TASK TO COMPLETE: Go to the line containing "Task: Switch to the 转场 transitions tab" in the records below and print it and every following line exactly, on through the line containing "You are a computer-use agent. This", then stop.

RECORDS SHOWN:
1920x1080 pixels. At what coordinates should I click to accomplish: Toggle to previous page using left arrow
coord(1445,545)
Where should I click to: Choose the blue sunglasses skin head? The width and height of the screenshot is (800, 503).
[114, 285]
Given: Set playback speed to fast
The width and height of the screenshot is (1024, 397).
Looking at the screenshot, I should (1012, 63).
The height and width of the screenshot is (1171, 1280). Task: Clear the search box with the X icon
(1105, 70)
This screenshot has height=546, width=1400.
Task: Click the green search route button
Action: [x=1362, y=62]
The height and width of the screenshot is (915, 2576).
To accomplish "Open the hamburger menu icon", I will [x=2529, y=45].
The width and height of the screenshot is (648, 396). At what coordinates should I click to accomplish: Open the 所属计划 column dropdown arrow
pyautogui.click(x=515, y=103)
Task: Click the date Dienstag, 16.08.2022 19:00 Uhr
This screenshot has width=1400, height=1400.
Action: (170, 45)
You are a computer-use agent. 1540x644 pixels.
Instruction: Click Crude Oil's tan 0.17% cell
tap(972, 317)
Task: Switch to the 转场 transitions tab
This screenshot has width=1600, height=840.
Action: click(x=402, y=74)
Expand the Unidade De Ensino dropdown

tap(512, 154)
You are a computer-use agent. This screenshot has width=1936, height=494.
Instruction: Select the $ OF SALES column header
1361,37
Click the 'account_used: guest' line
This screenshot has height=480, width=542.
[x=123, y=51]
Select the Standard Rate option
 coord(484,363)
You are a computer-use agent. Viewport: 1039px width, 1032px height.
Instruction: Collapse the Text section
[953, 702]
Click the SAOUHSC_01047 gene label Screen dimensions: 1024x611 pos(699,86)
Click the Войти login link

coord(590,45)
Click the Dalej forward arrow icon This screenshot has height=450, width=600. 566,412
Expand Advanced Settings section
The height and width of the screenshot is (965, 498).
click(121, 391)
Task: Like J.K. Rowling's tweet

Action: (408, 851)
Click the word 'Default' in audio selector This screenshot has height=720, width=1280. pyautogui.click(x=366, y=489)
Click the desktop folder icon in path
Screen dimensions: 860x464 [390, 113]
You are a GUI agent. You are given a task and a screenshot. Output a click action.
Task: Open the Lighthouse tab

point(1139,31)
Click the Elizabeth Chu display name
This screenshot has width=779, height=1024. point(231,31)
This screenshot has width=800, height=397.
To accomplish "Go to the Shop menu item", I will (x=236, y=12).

SOLUTION TO THIS EXERCISE:
Task: Switch to the 转场 transitions tab
This screenshot has width=1600, height=840.
Action: click(x=402, y=74)
Expand the Unidade De Ensino dropdown

tap(512, 154)
You are a computer-use agent. This screenshot has width=1936, height=494.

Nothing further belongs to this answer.